Extract all lines from the data beneath that include the word "computer".

[Stored records]
☆ ☆ ☆ ☆ ☆ ☆ ☆

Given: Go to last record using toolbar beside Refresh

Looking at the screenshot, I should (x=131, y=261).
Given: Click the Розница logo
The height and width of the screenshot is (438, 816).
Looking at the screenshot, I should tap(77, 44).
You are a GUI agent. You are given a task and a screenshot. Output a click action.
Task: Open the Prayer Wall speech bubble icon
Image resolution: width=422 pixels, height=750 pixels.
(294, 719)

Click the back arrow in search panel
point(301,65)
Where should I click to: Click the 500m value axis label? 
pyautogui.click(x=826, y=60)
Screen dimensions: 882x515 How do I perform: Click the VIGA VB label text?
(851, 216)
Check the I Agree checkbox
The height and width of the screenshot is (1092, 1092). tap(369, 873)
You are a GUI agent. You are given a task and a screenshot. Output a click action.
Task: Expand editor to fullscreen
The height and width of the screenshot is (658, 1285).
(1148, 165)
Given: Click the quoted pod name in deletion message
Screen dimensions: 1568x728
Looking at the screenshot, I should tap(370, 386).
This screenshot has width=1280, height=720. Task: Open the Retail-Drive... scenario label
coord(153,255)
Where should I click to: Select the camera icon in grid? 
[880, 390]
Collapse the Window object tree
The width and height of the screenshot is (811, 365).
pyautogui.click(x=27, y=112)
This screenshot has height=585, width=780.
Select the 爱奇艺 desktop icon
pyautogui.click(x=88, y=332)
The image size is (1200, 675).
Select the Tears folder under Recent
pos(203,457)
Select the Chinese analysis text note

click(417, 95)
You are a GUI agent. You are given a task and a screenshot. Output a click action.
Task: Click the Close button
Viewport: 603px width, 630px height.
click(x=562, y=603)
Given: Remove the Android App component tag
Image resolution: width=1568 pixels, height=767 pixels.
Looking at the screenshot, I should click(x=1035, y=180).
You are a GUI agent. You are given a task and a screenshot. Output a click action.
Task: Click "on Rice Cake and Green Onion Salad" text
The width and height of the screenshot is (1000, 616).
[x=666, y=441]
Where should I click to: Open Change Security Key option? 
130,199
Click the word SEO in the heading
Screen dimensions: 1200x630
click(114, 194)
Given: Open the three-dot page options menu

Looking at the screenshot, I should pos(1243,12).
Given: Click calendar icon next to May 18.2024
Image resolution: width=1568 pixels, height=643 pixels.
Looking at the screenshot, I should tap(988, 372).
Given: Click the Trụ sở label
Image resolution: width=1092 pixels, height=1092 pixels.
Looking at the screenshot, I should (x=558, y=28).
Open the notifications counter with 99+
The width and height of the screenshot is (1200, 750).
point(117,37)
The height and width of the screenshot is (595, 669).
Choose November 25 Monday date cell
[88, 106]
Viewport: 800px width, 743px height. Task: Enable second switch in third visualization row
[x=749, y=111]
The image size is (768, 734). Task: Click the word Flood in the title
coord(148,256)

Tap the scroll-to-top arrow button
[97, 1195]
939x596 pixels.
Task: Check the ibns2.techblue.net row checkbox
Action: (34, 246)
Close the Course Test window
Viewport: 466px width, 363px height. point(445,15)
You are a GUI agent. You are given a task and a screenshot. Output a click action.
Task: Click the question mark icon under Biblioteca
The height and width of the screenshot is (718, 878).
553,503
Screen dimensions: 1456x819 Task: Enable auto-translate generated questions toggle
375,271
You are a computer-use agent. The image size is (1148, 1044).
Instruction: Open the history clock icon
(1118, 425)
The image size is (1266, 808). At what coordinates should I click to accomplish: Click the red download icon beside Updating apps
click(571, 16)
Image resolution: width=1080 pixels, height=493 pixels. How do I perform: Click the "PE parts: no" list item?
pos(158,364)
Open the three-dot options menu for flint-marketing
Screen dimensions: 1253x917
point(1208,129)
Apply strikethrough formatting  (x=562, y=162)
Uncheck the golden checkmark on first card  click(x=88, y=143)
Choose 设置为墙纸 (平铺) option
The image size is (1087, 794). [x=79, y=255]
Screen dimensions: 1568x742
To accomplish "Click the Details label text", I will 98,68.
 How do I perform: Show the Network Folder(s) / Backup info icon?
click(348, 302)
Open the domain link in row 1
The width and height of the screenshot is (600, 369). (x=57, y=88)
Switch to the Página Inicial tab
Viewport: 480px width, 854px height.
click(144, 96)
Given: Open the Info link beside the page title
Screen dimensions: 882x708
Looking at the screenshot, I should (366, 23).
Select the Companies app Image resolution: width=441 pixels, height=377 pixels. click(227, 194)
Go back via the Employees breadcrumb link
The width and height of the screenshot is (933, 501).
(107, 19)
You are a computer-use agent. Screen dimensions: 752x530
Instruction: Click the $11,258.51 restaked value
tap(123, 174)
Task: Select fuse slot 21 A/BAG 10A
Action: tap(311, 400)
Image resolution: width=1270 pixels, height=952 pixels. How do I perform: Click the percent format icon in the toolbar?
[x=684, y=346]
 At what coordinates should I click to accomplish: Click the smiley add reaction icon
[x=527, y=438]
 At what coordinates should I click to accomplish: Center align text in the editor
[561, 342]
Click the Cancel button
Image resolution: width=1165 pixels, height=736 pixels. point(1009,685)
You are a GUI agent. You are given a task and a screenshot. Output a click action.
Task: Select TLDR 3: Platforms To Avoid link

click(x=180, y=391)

☆ ☆ ☆ ☆ ☆ ☆ ☆

## SOLVED EXERCISE
You are a computer-use agent. The image size is (1148, 1044).
You are a computer-use agent. Screen dimensions: 752x530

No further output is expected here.